Download the required models from either the package provided by Capella or from GitHub:

2. Choose a Model

  • If you downloaded the Capella provided "whisper-models" package, there will be 5 models available.
  • These models are multilingual and should work with different languages.

3. Configure FTC

  • Open FTC and go to the filters list.
  • Select "Audio Speech Extraction".

4. Set Output File

  • Click "Browse..." under "Output Filename" and select a destination for the output file.
  • Name and set the extension of the output file to anything you want.

5. Select a Model

  • Under "Speech Extraction Model", choose a model to use. You can select any of the 5 packaged models.
    • Note: Smaller models are much faster but less accurate in extraction.
    • Note: Extraction quality also depends on the language.

6. Start Extraction

  • Click "OK" to start the process.
  • The extracted output file should now be created in the selected location.

Troubleshooting & FAQs

Q: Why am I receiving this error? "Error: Configuration error: Internal Format ID: 20000"

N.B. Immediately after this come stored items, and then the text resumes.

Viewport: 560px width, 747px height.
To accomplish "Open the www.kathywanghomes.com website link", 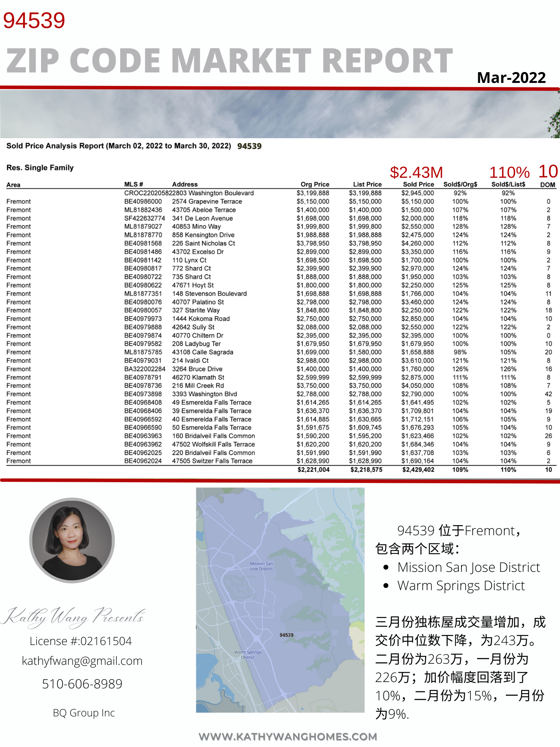I will 288,737.
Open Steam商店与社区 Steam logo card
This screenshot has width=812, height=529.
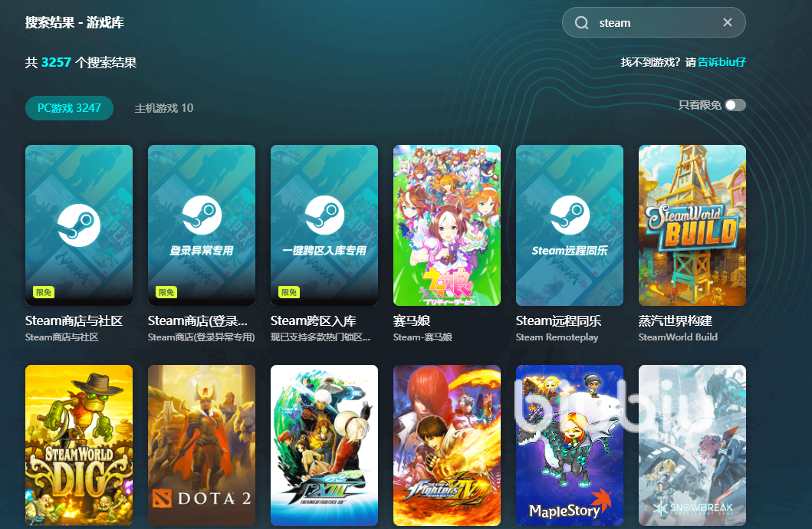tap(79, 225)
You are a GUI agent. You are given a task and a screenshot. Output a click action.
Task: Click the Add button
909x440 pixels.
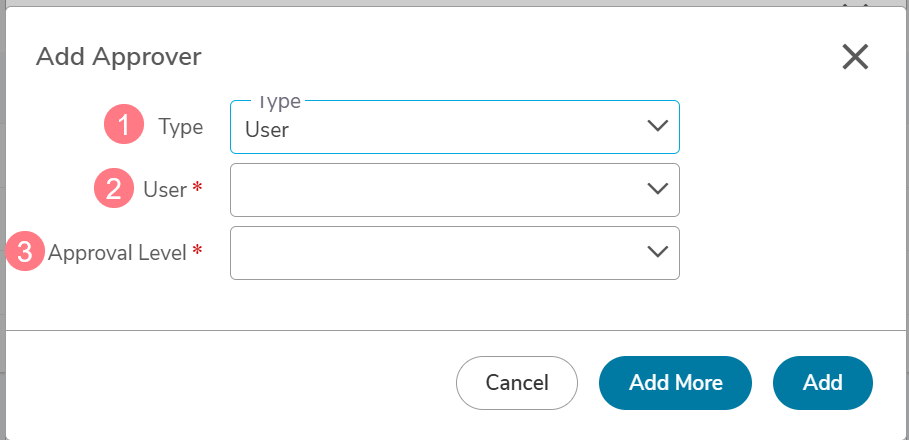(x=823, y=383)
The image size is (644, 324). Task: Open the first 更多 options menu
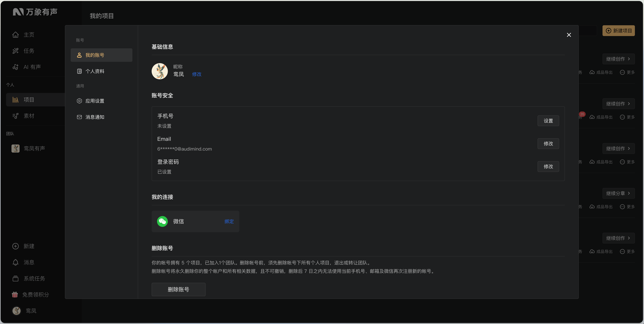click(x=627, y=72)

A: This error means your CPU is too old to use this feature. The CPU must support at least AVX2 to run this function.

Q: Are there any String Replacement variables that can be used?

A: Yes, you can use a string replacement variable to make the output file name the same as the source name.

For example, when using the "Audio Speech Extraction" filter in WatchFolder, you can set the output path as:

C:\Users\Public\Documents\CapellaOutput\%sourceName%.mp4

This will automatically replace %sourceName% with the original file name.